The one thing Paul Newman admired most about Martin Scorsese: “Most directors can’t”
Paul Newman was about as big of a movie star as it’s possible to be. He could pick and choose any project he wanted, and he turned down quite a few. In fact, he was the first choice for many projects, including Dirty Harry and The French Connection, which turned into career-defining jobs for Clint Eastwood and Gene Hackman, respectively. Newman’s career never seemed to suffer from the films he turned down. The Hustler, Cool Hand Luke, and Butch Cassidy and the Sundance Kid were all he needed to solidify his legacy, but he kept working right up until his death in 2008.
Throughout his career, he worked with everyone from Richard Brooks and Sidney Lumet to Robert Altman and Sam Mendes. Late in his career, he worked with a filmmaker who was nearly two decades younger than him but who had already proven himself to be one of the greatest directors Hollywood had ever produced. Martin Scorsese directed Newman in The Color of Money, the 1986 follow-up to the 1961 pool drama The Hustler.
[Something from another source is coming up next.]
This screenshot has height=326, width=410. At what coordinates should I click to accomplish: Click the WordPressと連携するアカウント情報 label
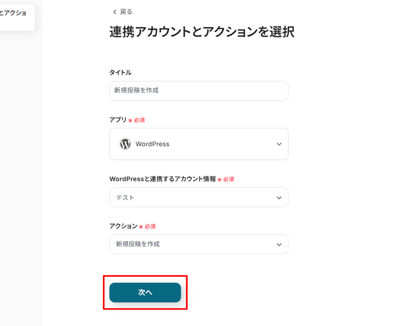tap(162, 179)
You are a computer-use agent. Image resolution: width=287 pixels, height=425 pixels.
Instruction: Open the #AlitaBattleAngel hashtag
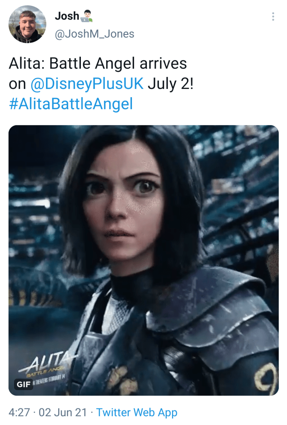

The actor reprised his role as ‘Fast’ Eddie Felson in the film, while Tom Cruise co-starred as his young protegee.
Although Newman was over 60 at the time the film came out, he hadn’t gotten crotchety and high-and-mighty the way other actors of his age and calibre might with a younger director. He admired Scorsese’s work and respected how he handled a set. In Robert J Emery’s book The Directors: Take Three, Newman is quoted as saying that the Raging Bulldirector had a unique ability to guide his actors through their roles when necessary.
“He lets you find your own way,” Newman said, “But the marvellous thing about him—which most directors can’t do—is that if you get in trouble, and you come to the director and say ‘I’m in trouble,’ the director sure as hell better know how to get you out of it. That’s what he can do.”
This was no small comment from Newman. Many of his directors pointed out that he tended to ask a lot of questions about his characters and their motivations. He came up in the Actor’s Studio in New York, where knowing a character inside and out was one of the key parts of the craft. This would not have gone down well with directors like Clint Eastwood, who is known for blitzing through scenes with little to no discussion, but Scorsese clearly had the perfect balance between letting his actors find their performances on their own, and helping them work through their questions whenever they arose.
The Color of Money was neither Newman nor Scorsese’s greatest film (though Newman did win a long-overdue Oscar for it), but they seemed to have been on the same wavelength professionally. When the actor passed away, Scorsese said that the history of cinema was “unthinkable” without him.
“My own experience working with him on The Color of Money was a joy,” the director added, “And my memories of our time together are precious.”